August 11, 2017
It is without a doubt that Nintendo’s newest home console is a success. From the United States to Japan, stores are having trouble keeping the Nintendo Switch on their shelves. Just recently, Yodobashi Camera, a massive consumer electronics retailer, in Akihabara, Tokyo, Japan had a considerable stock quantity of the Switch, 250 to be exact. In order to be fair to public demand, Yodobashi offered a lottery system that provided the winners with a chance to purchase the system. Despite having a larger stock quantity than most U.S. retailers during this time, the Japanese electronics store had over 3,000 people line up for a chance the purchase the system! This is not an isolated incident either. The Umeda location in Osaka, Japan also had over a couple thousand people line up.
Since the international launch of the gaming system on March 3rd, 2017, Nintendo has sold close to 5 million hardware units globally. In comparison, Nintendo’s last console, the Wii U, was only able to sell 3.06 million in its first year. In its first month, the Nintendo Switch sold nearly as many units as its predecessor did in its first year. Needless to say, Nintendo’s shares are on the rise and Nintendo’s earnings are showing positive projections for the next fiscal year.
With this kind of forward momentum, it seems unlikely that anything could slow down the video gaming conglomerate. Unfortunately, unlikely does not mean impossible. Gamevice, a maker of controller accessories for smart devices, filed a lawsuit against Nintendo based on the design of the Switch and the Joy-Con controllers. Gamevice filed a patent for a “Combination Computing Device and Game Controller with Flexible Bridge Section,” also known as the Wikipad, back in 2012. Nintendo did not file their application for the design and technology behind the Switch until 2015, three years after Gamevice.
Gamevice is claiming that Nintendo is infringing on the Wikipad’s design of utilizing a “pair of control modules” attached to a “separate and distinct” computing device. The Wikipad consists of a tablet-like screen with touch pad capabilities that allows users to access features and play games. The tablet can be slid into a controller apparatus/attachment that transforms the tablet into a handheld gaming device with buttons and directional joysticks on both the left and right side of the screens. The Wikipad also provides upgradable storage through the use of micro SD cards. The gaming device is powered by Nvidia technology. All of the Wikipad features listed above are features also found in the Switch, including Nvidia technology. Due to the number of similarities that both the Wikipad and the Switch share, Nintendo may have to tread carefully while navigating the lawsuit.

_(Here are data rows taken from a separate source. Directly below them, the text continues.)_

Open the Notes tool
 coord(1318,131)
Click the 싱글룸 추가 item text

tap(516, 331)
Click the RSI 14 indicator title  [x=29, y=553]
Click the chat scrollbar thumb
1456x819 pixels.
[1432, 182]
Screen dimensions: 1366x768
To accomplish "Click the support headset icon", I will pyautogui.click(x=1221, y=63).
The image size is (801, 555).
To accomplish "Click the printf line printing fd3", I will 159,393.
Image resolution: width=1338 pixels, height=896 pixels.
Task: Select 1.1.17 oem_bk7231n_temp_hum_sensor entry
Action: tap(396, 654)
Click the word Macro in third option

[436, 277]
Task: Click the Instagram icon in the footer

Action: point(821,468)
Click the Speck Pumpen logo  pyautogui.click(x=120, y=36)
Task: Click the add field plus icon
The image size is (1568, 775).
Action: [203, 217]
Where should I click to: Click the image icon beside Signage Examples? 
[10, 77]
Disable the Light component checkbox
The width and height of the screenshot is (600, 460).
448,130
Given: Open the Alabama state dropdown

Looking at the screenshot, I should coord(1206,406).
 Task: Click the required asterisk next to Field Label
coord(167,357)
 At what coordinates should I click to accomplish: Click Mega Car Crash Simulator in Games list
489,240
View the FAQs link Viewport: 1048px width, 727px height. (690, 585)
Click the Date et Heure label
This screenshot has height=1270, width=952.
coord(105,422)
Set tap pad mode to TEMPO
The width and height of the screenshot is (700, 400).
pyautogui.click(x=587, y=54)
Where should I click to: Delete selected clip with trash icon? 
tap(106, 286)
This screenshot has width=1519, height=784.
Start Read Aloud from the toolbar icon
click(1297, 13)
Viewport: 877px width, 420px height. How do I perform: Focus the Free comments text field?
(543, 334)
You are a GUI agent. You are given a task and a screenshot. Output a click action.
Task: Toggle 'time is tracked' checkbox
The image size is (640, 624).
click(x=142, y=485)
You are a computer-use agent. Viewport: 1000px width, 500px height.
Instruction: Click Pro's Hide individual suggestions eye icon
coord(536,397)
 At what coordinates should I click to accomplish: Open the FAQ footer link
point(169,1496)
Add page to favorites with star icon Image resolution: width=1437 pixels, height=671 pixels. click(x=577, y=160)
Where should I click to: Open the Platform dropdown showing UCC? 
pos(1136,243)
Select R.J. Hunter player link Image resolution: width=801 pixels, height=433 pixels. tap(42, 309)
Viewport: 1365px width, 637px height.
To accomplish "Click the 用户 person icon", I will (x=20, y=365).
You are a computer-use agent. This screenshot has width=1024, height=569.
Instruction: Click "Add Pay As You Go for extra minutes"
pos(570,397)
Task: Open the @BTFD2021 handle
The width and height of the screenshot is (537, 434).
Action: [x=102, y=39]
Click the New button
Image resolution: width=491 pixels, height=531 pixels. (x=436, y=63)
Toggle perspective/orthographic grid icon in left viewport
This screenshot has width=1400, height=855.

On top of this, Gamevice/Wikipad’s patent was granted in 2015, providing the company with full-protected patent rights. Nintendo’s filings so far only provide patent-pending status.
In the patent infringement lawsuit, Gamevice is not only seeking damages, but Gamevice also wants Nintendo to stop all sales of the trending game console. Gamevice has claimed that the Switch “has caused, and is continuing to cause, damage and irreparable injury to Gamevice.” If Gamevice were to win the suit, and halt all sales of Nintendo’s Switch, it would be a huge hit to the Japanese corporation’s shares and earnings. It will be up to the court to determine whether Nintendo’s Switch is in fact infringing on Gamevice’s Wikipad patent. What do you think? Does Gamevice have a foolproof argument against the Switch’s design? Can Nintendo be stopped at this point?